I decided, since it was still 94* at 8:00pm last night, to take an evening stroll, bring the camera and document the deconstruction process before they finish up and the tracks are just a memory...
This stretch of tracks is still intact...looking to the west. Here come the machines...
(All images via: NYCDreamin Archives)
In this shot you can see they have already come through and removed all the j-clamps, nuts, bolts and spikes from the steel plates that hold the rails down to the wooden ties...
This machine is used for lifting the old rails off the rail bed...
In this shot, looking at the same machine but facing east, you can see the rails just in front of the machine have been removed...
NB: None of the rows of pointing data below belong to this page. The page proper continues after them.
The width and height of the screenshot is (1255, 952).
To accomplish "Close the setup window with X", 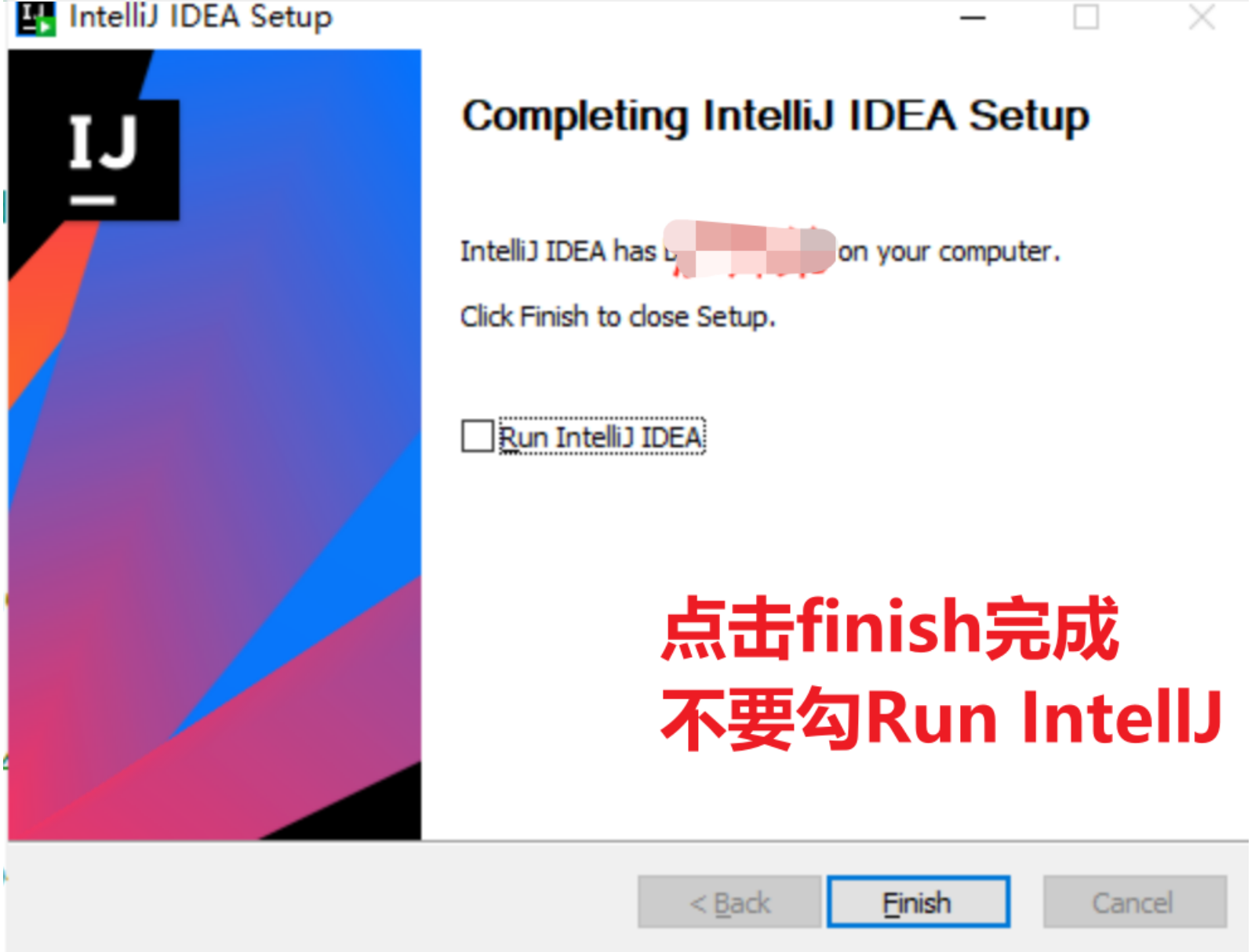I will pyautogui.click(x=1202, y=17).
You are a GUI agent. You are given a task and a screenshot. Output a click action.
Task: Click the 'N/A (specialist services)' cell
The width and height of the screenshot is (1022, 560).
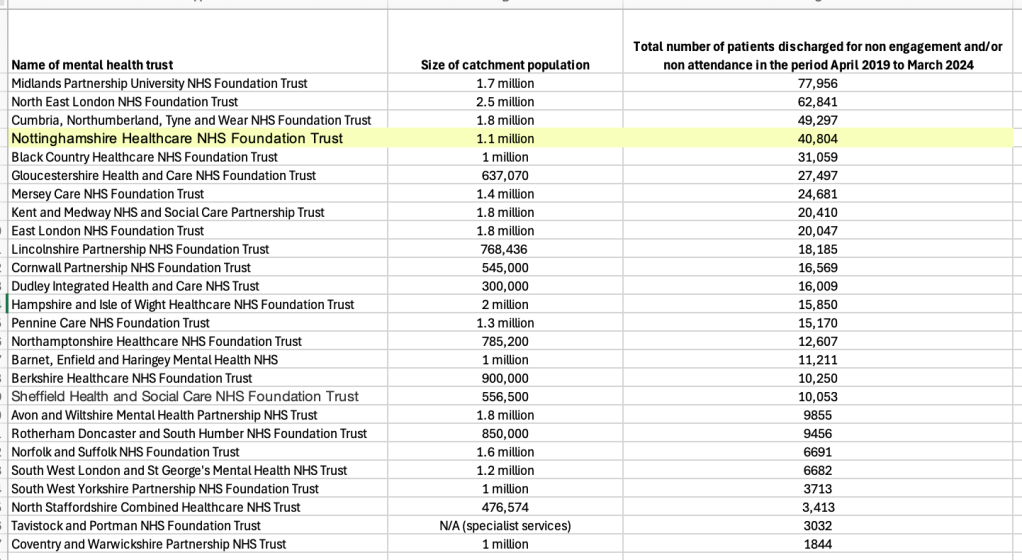point(505,525)
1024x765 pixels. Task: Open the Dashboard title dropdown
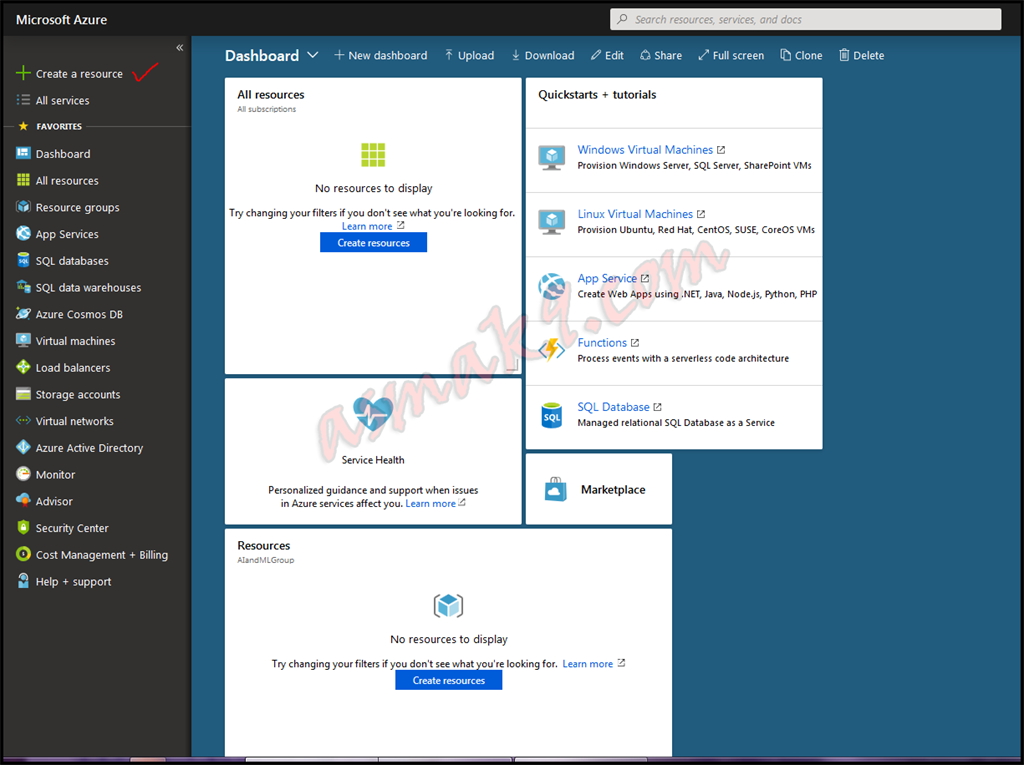[313, 55]
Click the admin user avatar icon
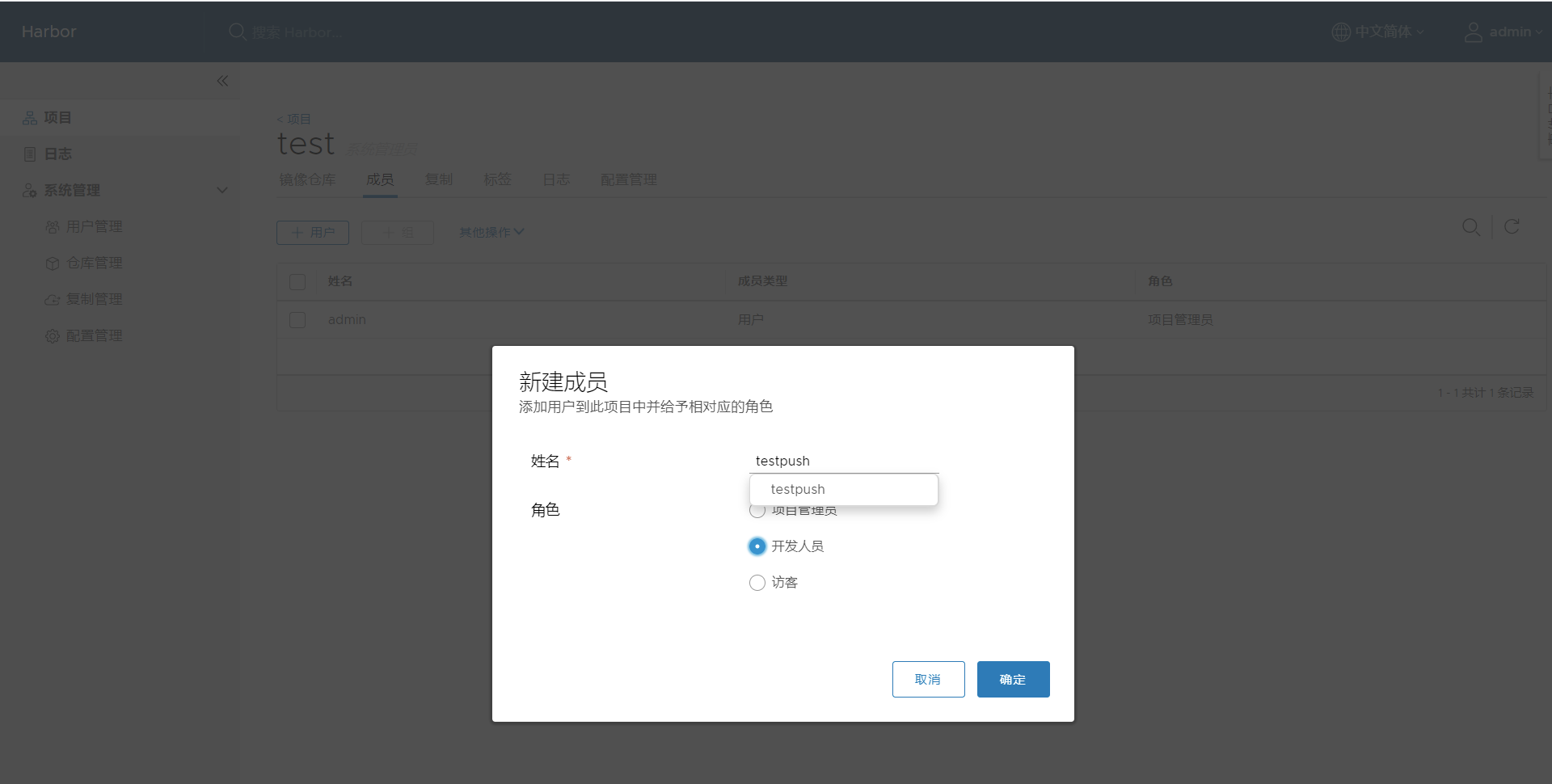 click(x=1473, y=32)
...looking back to the east again. The tracks have been pulled up...
...but all the bolts, clamps and other miscellaneous steel parts still litter the rail bed...
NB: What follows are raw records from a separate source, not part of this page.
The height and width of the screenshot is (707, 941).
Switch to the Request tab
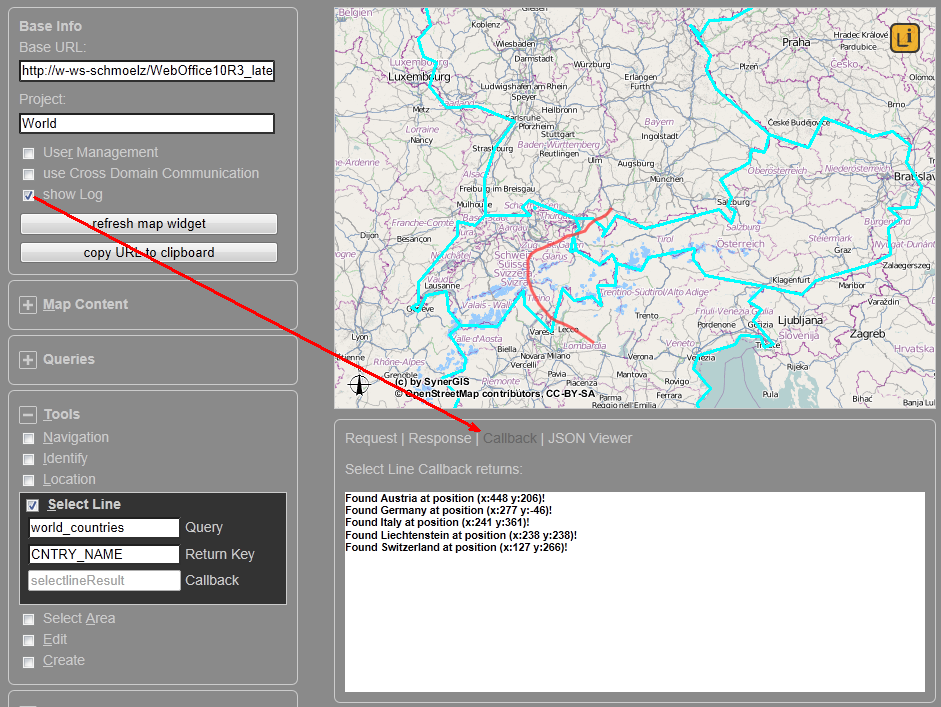pyautogui.click(x=371, y=438)
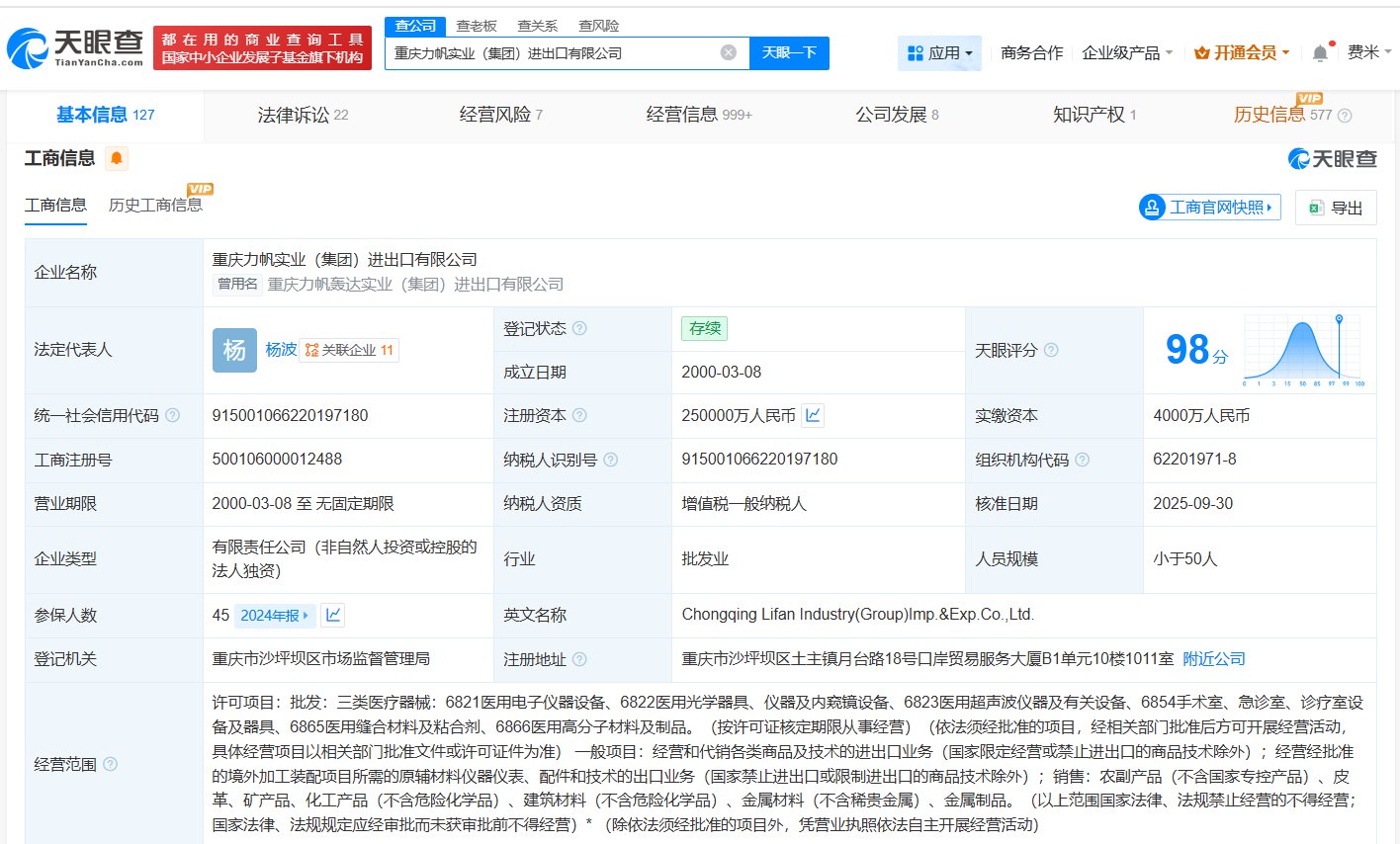1400x844 pixels.
Task: Switch to the 法律诉讼 tab
Action: pos(303,116)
These nuts and bolts show signs of being welded to get them apart...
In this shot you can clearly see that the tracks had been in disuse for some time as the weeds have slowly encroached right up to the rail bed and have begun to take over...
...but the crappy little bridge that spans the crappy little creek that (sometimes) runs through this end of town seems to be holding up pretty well despite being neglected for the past few years...lets go across and see what this next machine is.
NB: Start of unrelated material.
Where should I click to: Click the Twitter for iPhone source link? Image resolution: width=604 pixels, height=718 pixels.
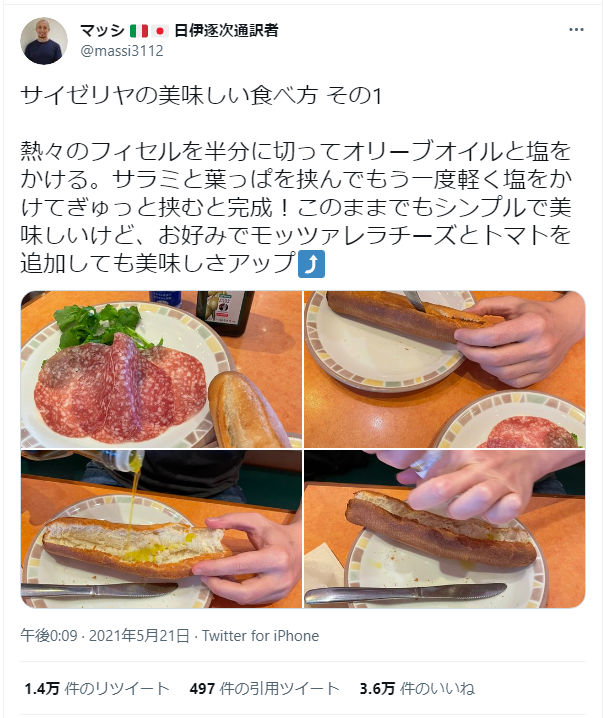pyautogui.click(x=261, y=636)
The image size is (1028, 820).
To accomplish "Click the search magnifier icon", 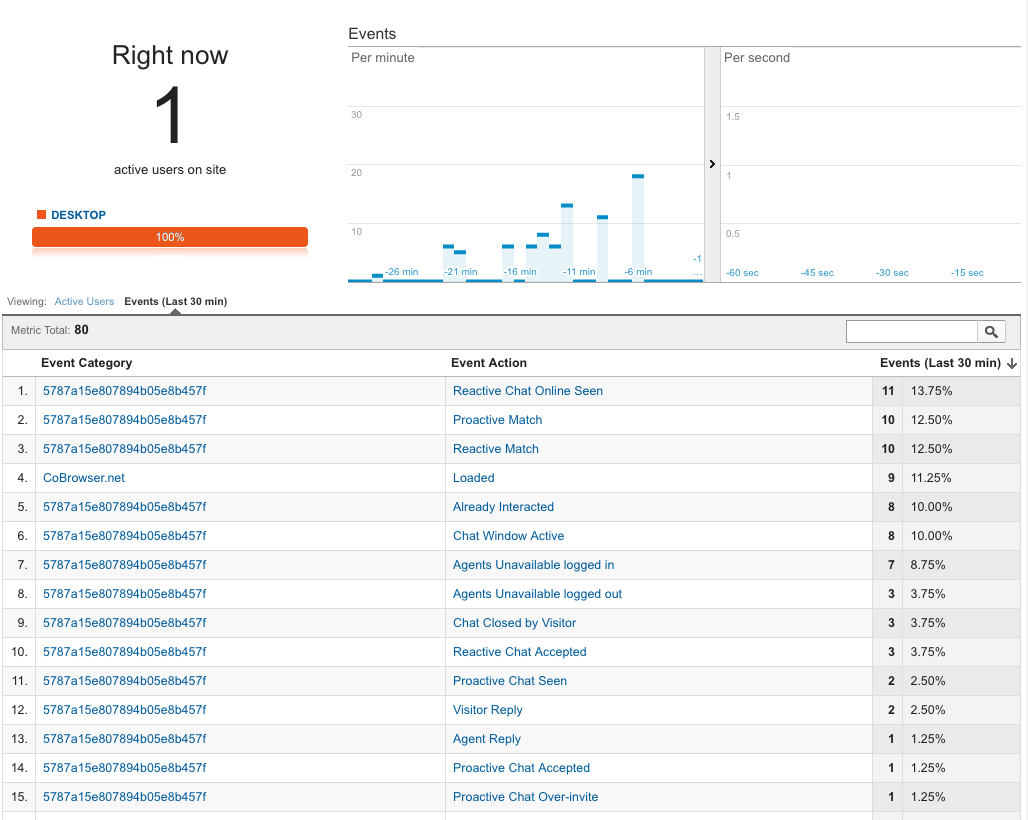I will pyautogui.click(x=991, y=331).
Aha! It's a giant electromagnet. I gotta get one of these things!
...made in Ohio.
This machine has a trailer attatched. Looks like they're using the magnet to pick up all the bolts and clamps and plates and then dropping it all into the old trailer here...
...leaving the rail bed clean of refuse.
One last machine parked just up the former tracks a bit with a big set of clamps on the front...
...used to pull the old wooden ties out of the rock bed...
...piling them off to the side to be picked up later.
Which leaves the rail bed looking like this...
And all that is left now are piles of wood and steel, waiting to be picked up and carted away...
...officially bringing to a close the era of freight-by-rail from Chaska, Minnesota.